História da Tatuagem

Tattooing is a usually permanent form of body alteration with ink marks. “Tattoo” comes from the Tahitian word “tattau”, for “to strike or hit”, referring to the pricking motion of the needle or bone that pushes the ink deep into the skin. Most cultures have a history of tattooing.

The earliest (known) tattoos were amulets protecting the wearer against pain or danger.

– The oldest known tattooed human is Otzi the “Iceman”, a 5,200-year-old mummy found near frozen in the Alps near the Italian-Austrian border. Otzi wears 57 dots and small crosses over his lower spine and on the joints of his right knee and ankle.
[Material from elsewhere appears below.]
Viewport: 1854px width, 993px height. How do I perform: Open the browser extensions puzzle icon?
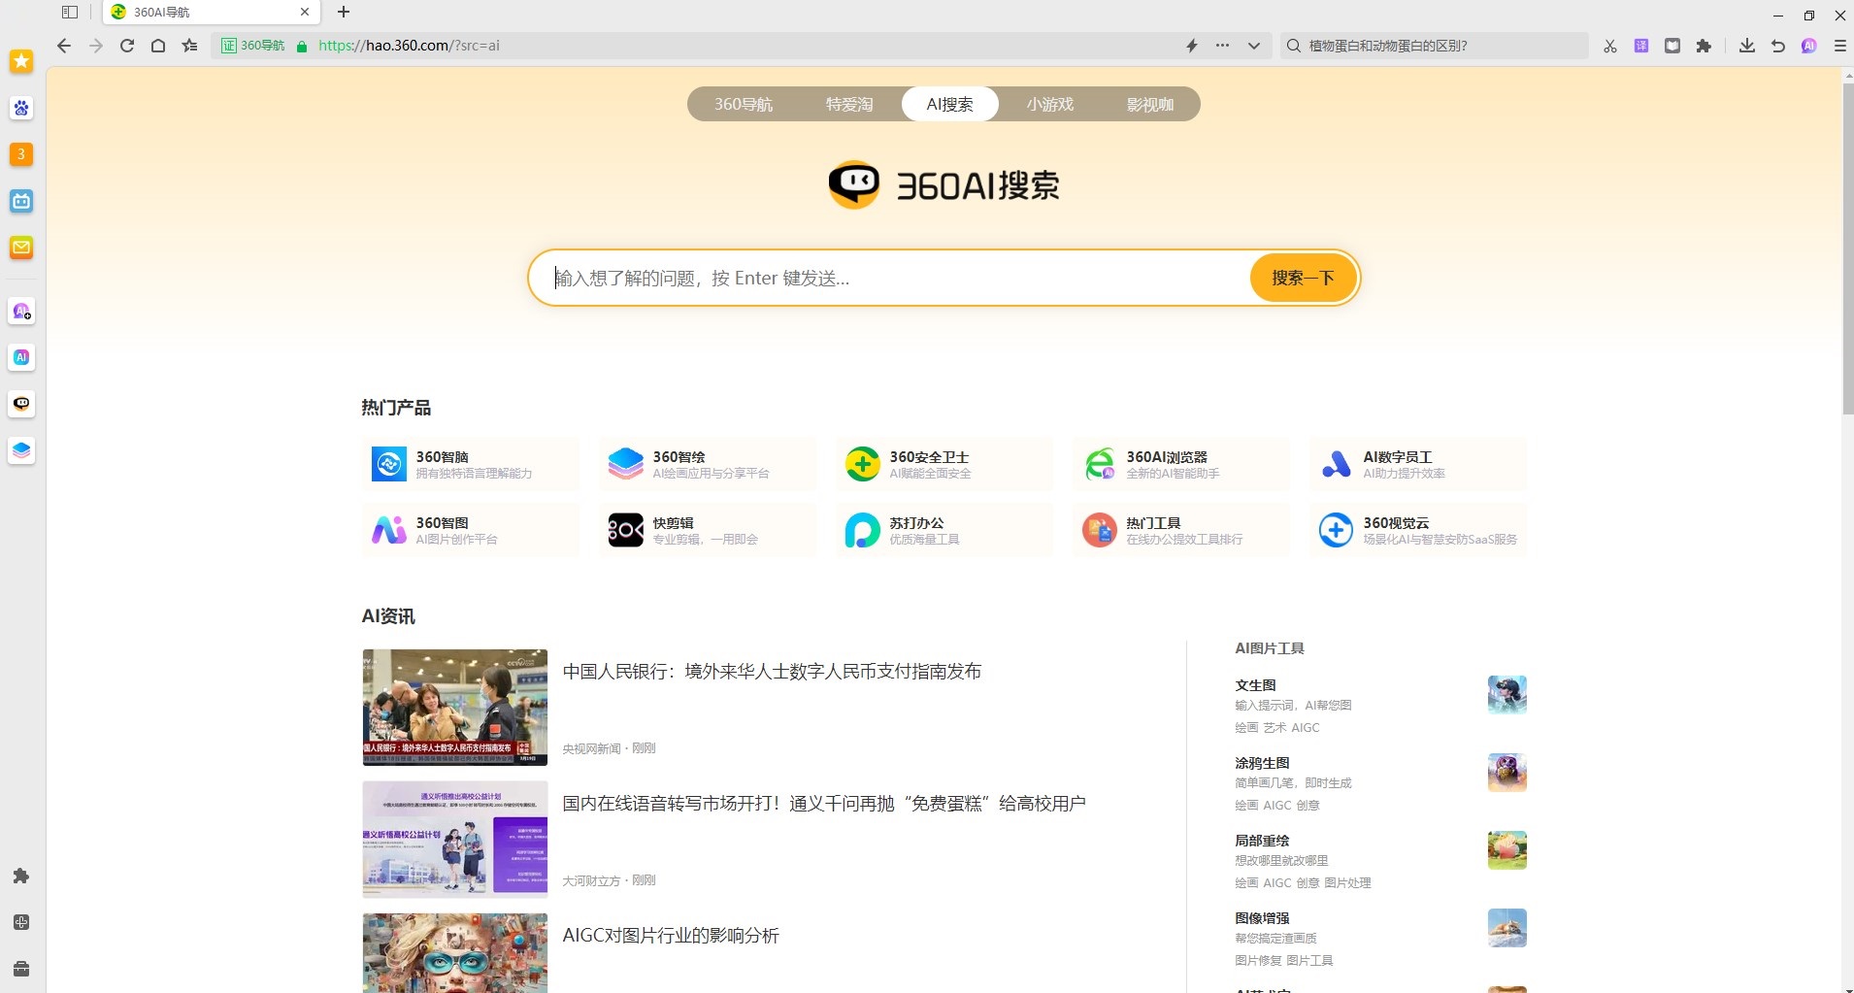point(1705,46)
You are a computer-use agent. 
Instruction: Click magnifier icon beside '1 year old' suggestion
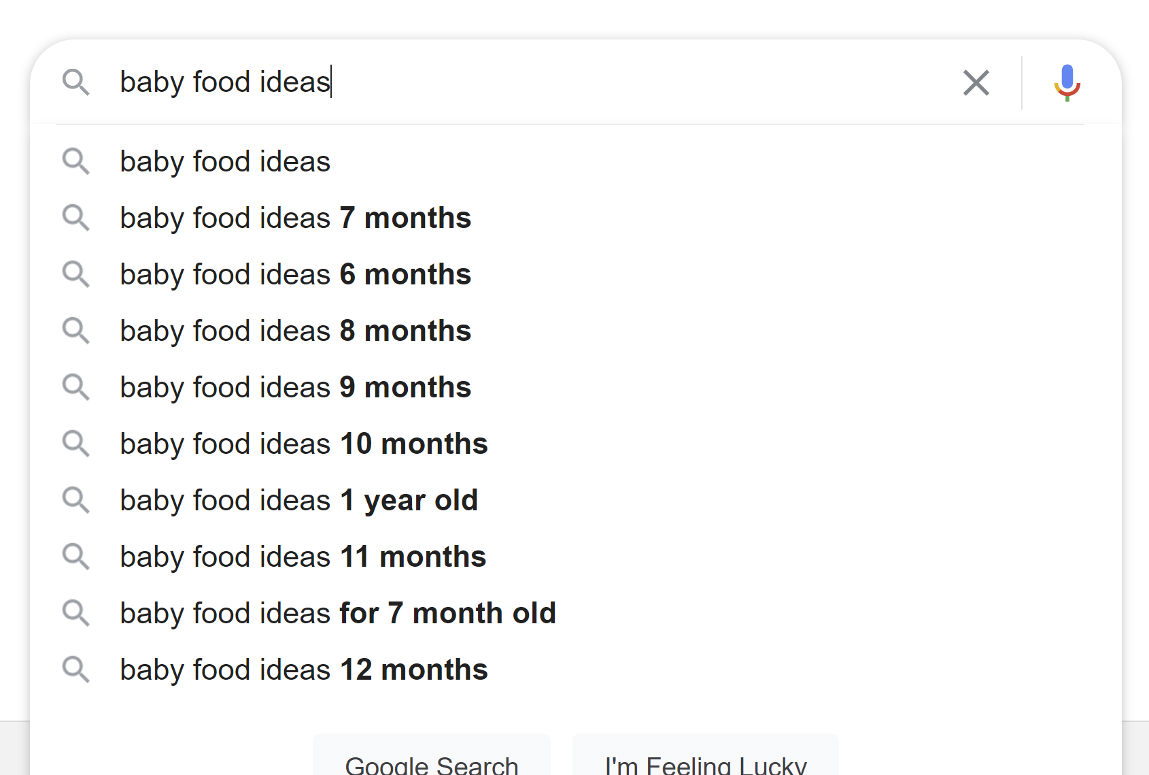tap(75, 501)
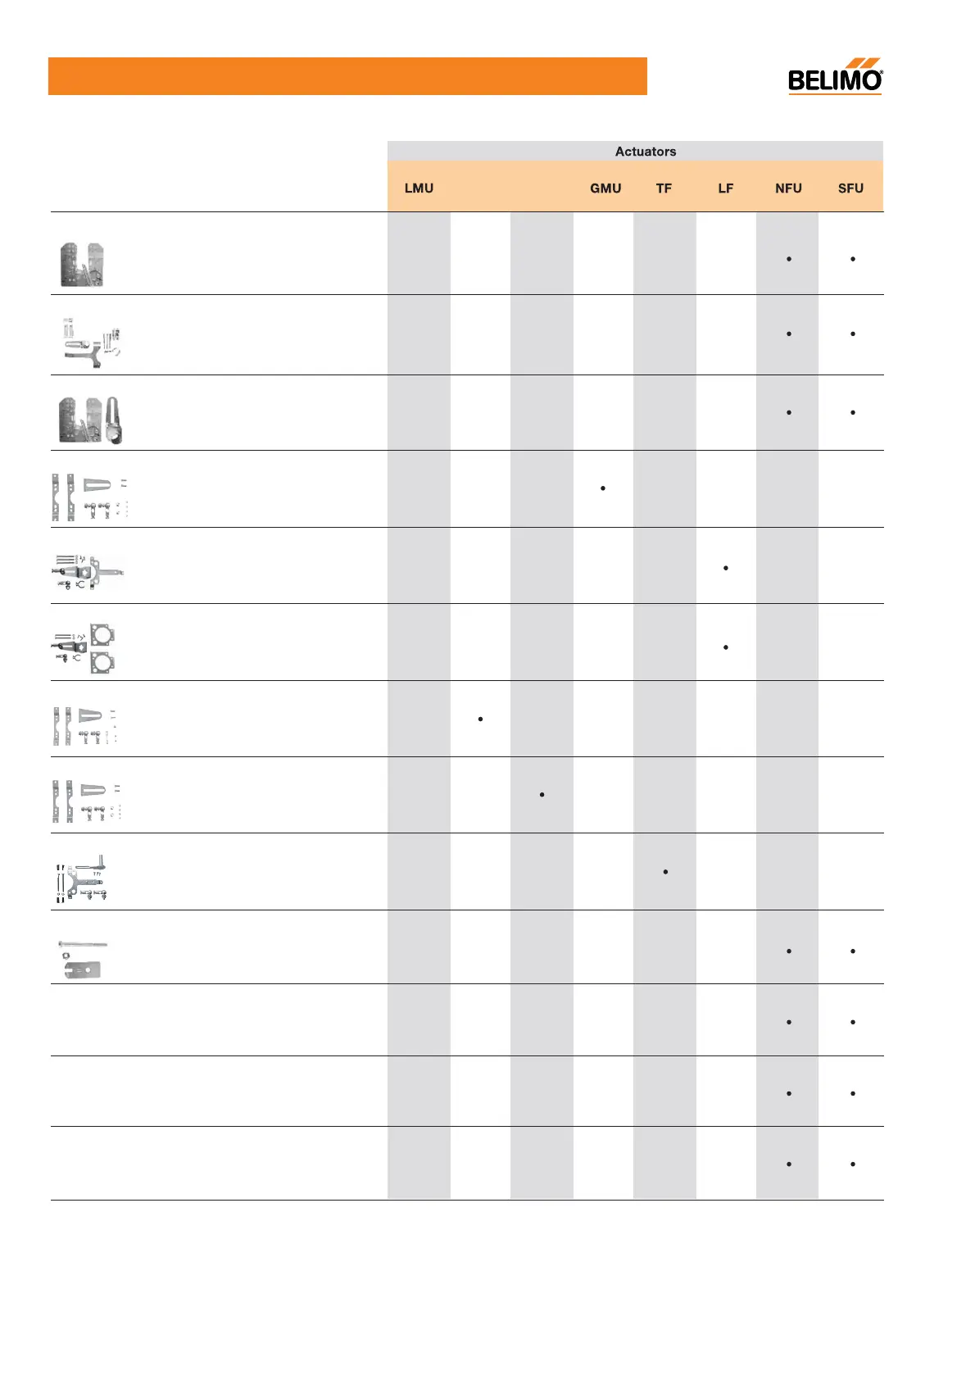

Because on these spots Otzi’s bones were strained and deteriorated, scientists speculate that the tattoos were applied there to alleviate and/or ward off pain.

História da Tatuagem

– In Egypt, tattooing was a female practice. Figurines from 4,000 B.C. and female mummies from 2,000 B.C. display tattoos conspicuously concentrated on the abdomen and thighs. They are probably not a prostitute’s protection against sexually transmitted diseases, but rather amulets for women during pregnancy and childbirth. Imagine a net of dark dots that, as the pregnancy progressed, expanded around the belly/baby. Other images are of the deity Bes, the protector of laboring women. It is not known if this was common among all women or reserved for the privileged.